__SOURCE EXCERPT__:
# # # # #

Our third of our three philosophers of the Framers – Baron de Montesquieu

It would be fun to see how many Americans are aware of the fact that two of the three main governmental philosophers that inspired the authors of American self-government were French. Perhaps the concept of “freedom fries” should not be seen as critical of the French!

Baron de Montesquieu, or “Montesquieu” as most refer to him, made one of the most important contributions to the structure of how self-government could work. He theorized about the most critical element that would allow a representative government to wield sufficient power to run a nation the size of the new American republic (that would grow exponentially over the next 200 years) without giving way to a new tyranny, would be a divided government.

It’s important to remember the issues that were most important at the founding of the new republic: taxation, representation, and a means of limiting the power of the new federal government so that the individual felt he still had control over most of his life’s work, ambition, and expression. Montesquieu’s solution was to divide the power. Almost every young child who has been taught about the US government over the last 100 years has heard the phrase “checks and balances.” Long before Americans became convinced of the “rights” of healthcare, income equality, or gender-neutral bathrooms, the main concern of the recently independent American citizenry was to protect against a new governmental tyranny.

Montesquieu’s Spirit of the Law had the answer: divide the power into three branches. He identified the legislative, executive, and judicial as the three branches of the administrative government. He considered that separate from the ruling power of the monarchy. Still, his radical ideas got his work banned by the Catholic Church and the French government. But the new American revolutionaries, particularly James Madison, embraced his ideas and incorporated them into the new Constitution of 1787.

# # # # #

__DATA__:
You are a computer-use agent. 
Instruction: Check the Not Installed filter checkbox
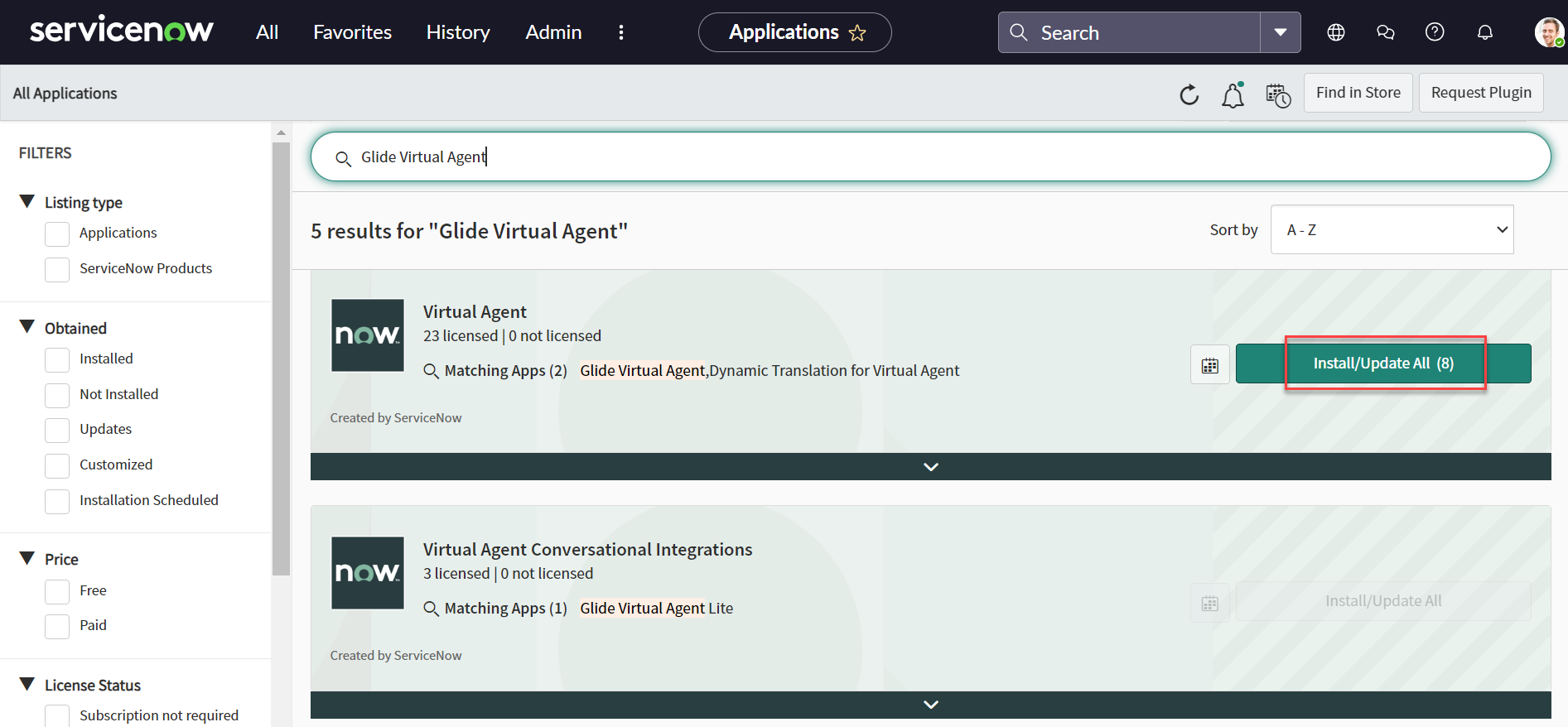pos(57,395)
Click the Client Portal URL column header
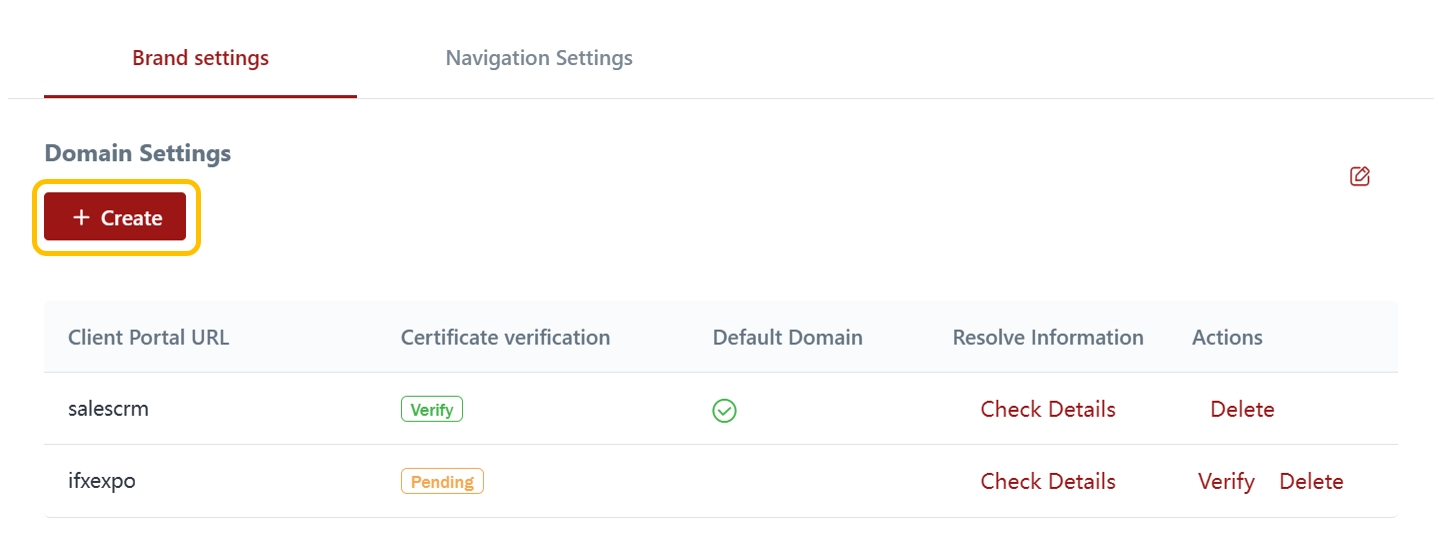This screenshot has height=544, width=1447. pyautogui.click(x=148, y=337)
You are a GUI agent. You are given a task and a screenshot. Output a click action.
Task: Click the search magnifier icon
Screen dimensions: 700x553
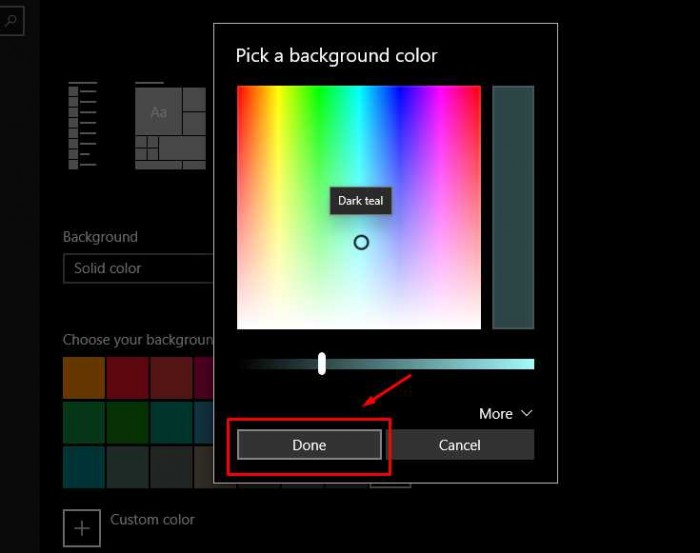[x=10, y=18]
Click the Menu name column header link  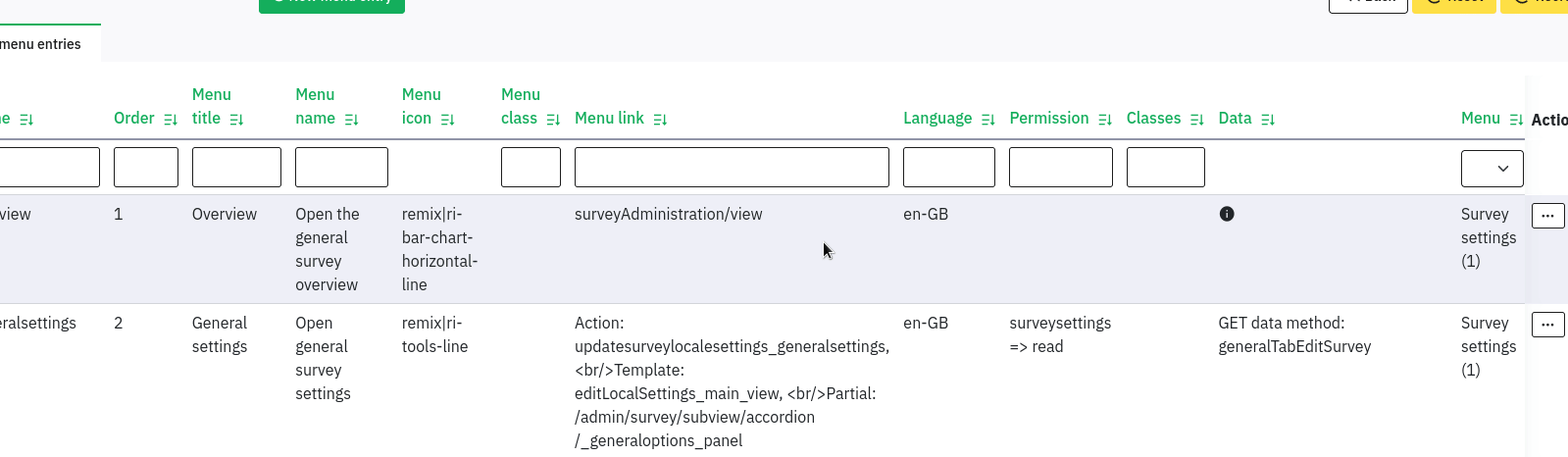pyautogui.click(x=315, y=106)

# # # # #

__DIRECTIONS FOR THIS TASK__:
Write out everything in the passage on Montesquieu from "It would be" down to "of the French!", swapping "philosophers" for "thinkers". The records are separate material, unrelated to the passage on Montesquieu.

__SOLUTION__:
It would be fun to see how many Americans are aware of the fact that two of the three main governmental thinkers that inspired the authors of American self-government were French. Perhaps the concept of “freedom fries” should not be seen as critical of the French!